Nous pouvons répondre à ces interrogations grâce au principe que nous avons énoncé. Lorsque cet homme vertueux vit l’état de la barrière, il prévit de la réparer, oubliant momentanément l’enseignement de Chabbath ; Hachem est la Source de notre subsistance et les efforts de l’homme n’ont aucune valeur, sans Son aide. Pour rectifier son « erreur », il décida de ne jamais arranger la barrière, afin de montrer qu’il était en réalité conscient que ses efforts n’étaient pas l’origine de son gagne-pain. Hachem lui montra qu’il avait bien réagi et, mesure pour mesure, Il lui fournit une nouvelle source de revenus ; un câprier qui poussa sans aucune contribution humaine ! C’était la preuve qu’Hachem peut subvenir aux besoins d’une personne indépendamment de sa Hichtadlout.

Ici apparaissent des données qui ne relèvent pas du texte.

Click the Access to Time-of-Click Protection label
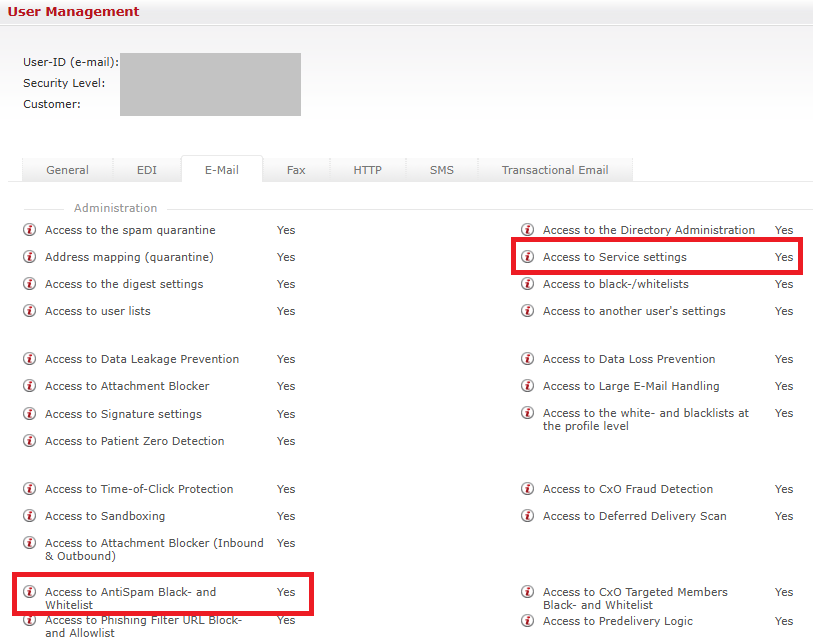This screenshot has height=642, width=813. (x=139, y=489)
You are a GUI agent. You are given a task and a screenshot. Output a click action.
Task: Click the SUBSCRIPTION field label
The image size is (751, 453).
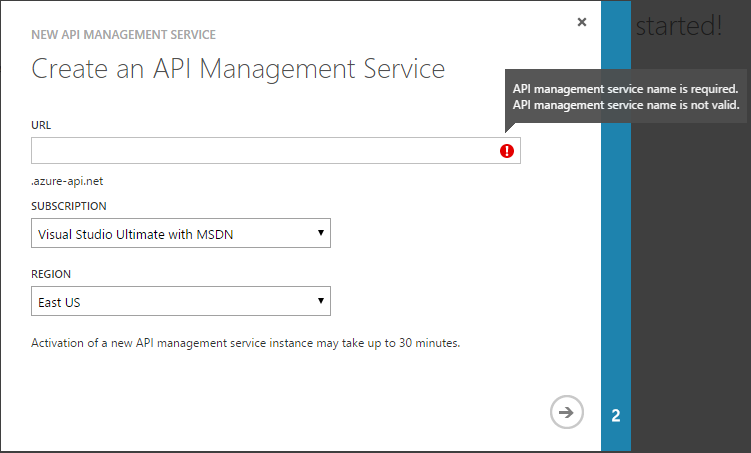tap(68, 206)
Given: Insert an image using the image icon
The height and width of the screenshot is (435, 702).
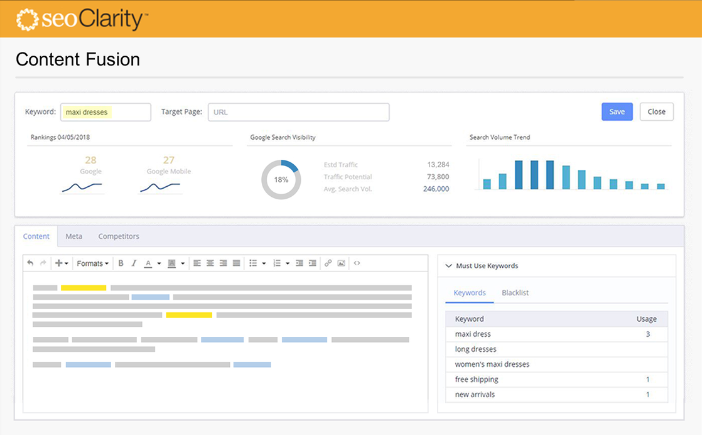Looking at the screenshot, I should click(341, 263).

Il est très difficile, durant la semaine, de ne pas se laisser duper à croire que la Hichtadlout de l’homme lui permet de vivre et qu’Hachem n’est pas le Seul à subvenir à nos besoins. Le Chabbath nous offre l’opportunité de voir clairement que toute notre Hichtadlout est, en fin de compte, inutile [7].

Pendant Chabbath, tandis que les gens continuent de travailler dur pour gagner leur vie, les Juifs pratiquants cessent ces activités, reconnaissant qu’Hachem dirige le monde sans avoir besoin de la participation de l’homme. Comme nous l’avons expliqué, cette idée ne s’exprime pas seulement lorsque l’on s’abstient de faire une Mélakha, mais cela s’applique également lorsque l’on se garde de parler d’une lakha. Le plus haut niveau est atteint quand on évite de penser à une lakha que l’on doit faire. Tous ces interdits sont censés nous faire réaliser que toutes nos réalisations de la semaine ne voient le jour que parce qu’Hachem le désire.

Puissions-nous tous mériter de respecter le Chabbath sans faire, parler ou penser à une lakha.

 


[1] Parachat Vayakhel, Chémot 35:2.

[2] Voir Parachat Yitro, Chémot 20:9 « Tu travailleras » et Parachat Ki Tissa, Chémot 31:15 où il est écrit « le travail sera fait ».

[3] Voir Tallelé Oroth, Parachat Vayakhel, p. 279; Darké Moussar, Parachat Vayakhel, p. 136-137.

[4] Choul’han 'Aroukh, Ora’h ‘Haïm, siman 307. Saïf1. À l’exception d’une Mélakha qui implique une certaine Mitsva (Voir Michna Beroura, s.k.1, pour les détails concernant cette approbation).

[5] Siman 306, Saïf 8.

[6] Chabbath 150 b, selon l’explication du Taz, siman 307, s.k. 4.

[7] Comme nous l’avons souligné plus haut, cela ne signifie pas qu’il ne faut faire aucune Hichtadlout – depuis la faute d’Adam Harichon, il fut décrété que l’homme devait « travailler à la sueur de son front ».